The Book That Captures My Daughter's Best Friendship

Reading a book 200 times is a surefire way to find out whether you love it or want to throw its rhyming llama couplets into the diaper pail. Children's books especially do a tricky dance for an audience of squinty-eyed parents and wide-eyed tots: the best ones, like a syringe of infant-suspension Tylenol, have a little something for the parent at the end. These are the ones we are celebrating in This Book Belongs To — the books that send us back to the days of our own footed pajamas, and make us feel only half-exhausted when our tiny overlords ask to read them one more time.

Admittedly, I get a little more emotional than most people about a good picture book, but there is one book that I read recently that had me drying my eyes repeatedly. The book is Be A Friend by Salina Yoon, and while I think any parent and child will appreciate the art and the underlying message of the story, it has a special meaning for my 4-year-old daughter and her best friendship.

I was instantly charmed by the main character, Dennis. He's a little boy who communicates in a unique way: he's a mime. He wears makeup and a costume. He doesn't talk. He is different from all the kids in his class. I love characters who march to their own beat. But the things that make Dennis so interesting and unique also make him feel apart. And feeling different is lonely.

But Dennis finds a friend. Joy catches the invisible ball that Dennis throws. Dennis and Joy don't need to talk to each other to understand each other or to have loads of fun. When I read this to my daughter, she loved the illustrations. The way Yoon draws Dennis's imagined objects with red dashed lines is fun. "You can see the invisible boat!" my daughter said. My daughter also really understood Dennis and Joy's friendship, because her best friend is deaf.

As my daughter has gotten older, she's more aware of her friend's deafness. She's learned to wave her hand if she wants her friend's attention.

My daughter and her best friend have a really special friendship. They are peas in a pod. As a parent, I get a lot of joy hearing my daughter totally lose herself in a fit of giggles. The girls have known each other for about a year and a half, since they were both newly 3. My daughter goes to a preschool program for deaf and hard-of-hearing students. She's hearing, but she is a "peer model." Along with learning all the normal preschool stuff — shapes and colors and how to sit during circle time — my daughter is learning cued speech, a modality of communication where you visually show the sounds you are making through hand shapes and positions. She and her best friend do cue with each other. But even when they don't, it doesn't stop them from having the best time together.

courtesy of Olivia Hinebaugh

Like Dennis and Joy in Be A Friend, the girls laugh a lot. There's a lot of pointing. There's a lot of silly cueing (with their hands backwards or in positions that you don't use cueing). They hug each other. A lot. As my daughter has gotten older, she's more aware of her friend's deafness. She's learned to wave her hand if she wants her friend's attention. She knows that most of her friends wear some sort of hearing aid. She's learned that if she wants her friend to know what she's saying, she's going to have to cue.

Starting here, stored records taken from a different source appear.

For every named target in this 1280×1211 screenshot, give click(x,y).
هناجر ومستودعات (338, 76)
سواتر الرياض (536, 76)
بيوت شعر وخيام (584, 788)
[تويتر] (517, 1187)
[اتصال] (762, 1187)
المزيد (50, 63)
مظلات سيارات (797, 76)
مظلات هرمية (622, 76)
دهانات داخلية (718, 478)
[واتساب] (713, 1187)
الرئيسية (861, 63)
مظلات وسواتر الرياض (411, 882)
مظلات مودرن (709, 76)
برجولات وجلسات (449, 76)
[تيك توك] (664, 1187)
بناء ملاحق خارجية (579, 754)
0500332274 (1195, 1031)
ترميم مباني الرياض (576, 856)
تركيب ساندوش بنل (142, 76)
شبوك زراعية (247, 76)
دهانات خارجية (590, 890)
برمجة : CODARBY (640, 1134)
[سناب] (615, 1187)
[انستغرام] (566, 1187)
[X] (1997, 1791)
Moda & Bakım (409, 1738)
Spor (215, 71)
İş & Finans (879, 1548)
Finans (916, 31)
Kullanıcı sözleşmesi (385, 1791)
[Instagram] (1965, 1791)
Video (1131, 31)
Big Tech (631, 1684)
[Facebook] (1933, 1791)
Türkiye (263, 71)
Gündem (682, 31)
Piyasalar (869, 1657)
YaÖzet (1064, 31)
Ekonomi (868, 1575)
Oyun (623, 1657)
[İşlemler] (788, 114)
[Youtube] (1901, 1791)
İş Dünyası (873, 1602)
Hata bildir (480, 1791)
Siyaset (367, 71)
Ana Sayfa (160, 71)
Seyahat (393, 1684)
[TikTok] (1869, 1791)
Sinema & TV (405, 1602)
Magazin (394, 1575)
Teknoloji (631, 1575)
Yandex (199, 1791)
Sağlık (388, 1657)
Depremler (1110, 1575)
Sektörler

There are also things about her friend that my daughter has never had to learn, because they are true of all children. My daughter and her friend want to have fun. They want friends. They want to laugh. They want to belong. They want to learn in school. They want just one more push on the swing. They are just like Dennis and Joy. They understand each other even when one of them doesn't speak.

Be A Friend captures all of this. It teaches you that some kids might just be a little different from you, but deep down, they all want to be understood. They want people to accept them for exactly who they are. Sure, my daughter and I got something extra out of the story, but I think everyone will relate to it.

One of the first things I did with my copy of Be A Friend was to share it with the mom of my daughter's best friend. I'm pretty sure she had to dry her eyes, too. There are a million ways kids communicate. Some talk. Some don't. Some cue or sign. Some are mimes. But they all want to have fun. And all parents want to hear those peals of unrestrained laughter.